Let $(X_n)_{n\geq 1}$ be a sequence of i.i.d. random variables, on the same probability space, with law given by $\displaystyle \mathbb P(X_1=(-1)^{m}m)=\frac{1}{(cm^2\log m)}$ for $m\geq 2$ where $c$ is the normalization constant $\displaystyle c=\sum_{m\geq 2}\frac{1}{m^2\log m}$. Prove that $\mathbb E(|X_1|)=\infty$, but there exists a constant $\mu \not\in \{\pm\infty\}$ such that $\displaystyle (n^{-1}\sum_{k=1}^{n}X_{k})_{n\geq 1}$ converges to $\mu$ in probability. Does it converge almost surely, and in $L^{p}$?
Integral test to show $$\mathbb E(|X_1|)=\infty$$
$$\mathbb E(|X_1|)=\sum_{m=1}^{\infty}|\left((-1)^mm\right)\left(\frac{1}{cm^2\log(m)}\right)|\propto\sum_{m=1}^{\infty}\frac{1}{m\log(m)}$$
Which is on the order of $\displaystyle \int_{1}^{\infty}\frac{1}{x\log(x)}dx=\int_{1}^{\infty}\frac{1}{u}=\infty$, $u=\log(x)$
Hence the expectation diverges.
We have the result:
Let $S_n=X_1+\ldots+X_n$, where $X_i$ are iid.
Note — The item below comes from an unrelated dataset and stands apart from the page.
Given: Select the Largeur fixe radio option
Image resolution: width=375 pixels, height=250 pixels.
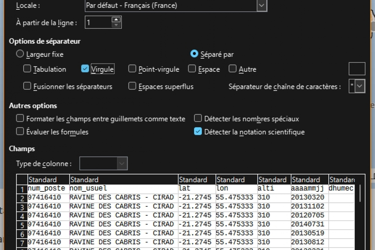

Then $\frac{S_n}{n}-\mu_n$ converges in probability to 0 for some $\mu_n$ if and only if $\lim_{x\rightarrow\infty} x\mathbb P(|X_1|>x)\rightarrow 0$
Then:
$$\lim_{x\rightarrow \infty} x\mathbb P(|X_1|)>x\rightarrow 0=\lim_{k\rightarrow\infty}\left[k\left(\sum_{m=k}^{\infty}\frac{1}{m^2\log(m)}\right)\right]$$
$$\sim k\int_{x=k}^{\infty}\frac{1}{x^2\log(x)}dx$$
$$=k\int_{\log(k)}^{\infty}\frac{1}{u e^{u}}du,\hspace{5mm} u=\log(x)$$
$$\leq k\frac{1}{\log(k)}\int_{\log(k)}^{\infty}\frac{1}{e^{u}}du$$
$$=\frac{k}{log(k)}\times e^{-\log(k)}=\frac{k}{\log(k)}\frac{1}{k}$$
Where the $\frac{1}{k}$ cancels with the $k$,
And then $\displaystyle \lim_{k\rightarrow\infty}\frac{1}{\log(k)}\rightarrow 0$.
We do not have $L^{p}$ convergence because $\mathbb E(A_n)=\infty$.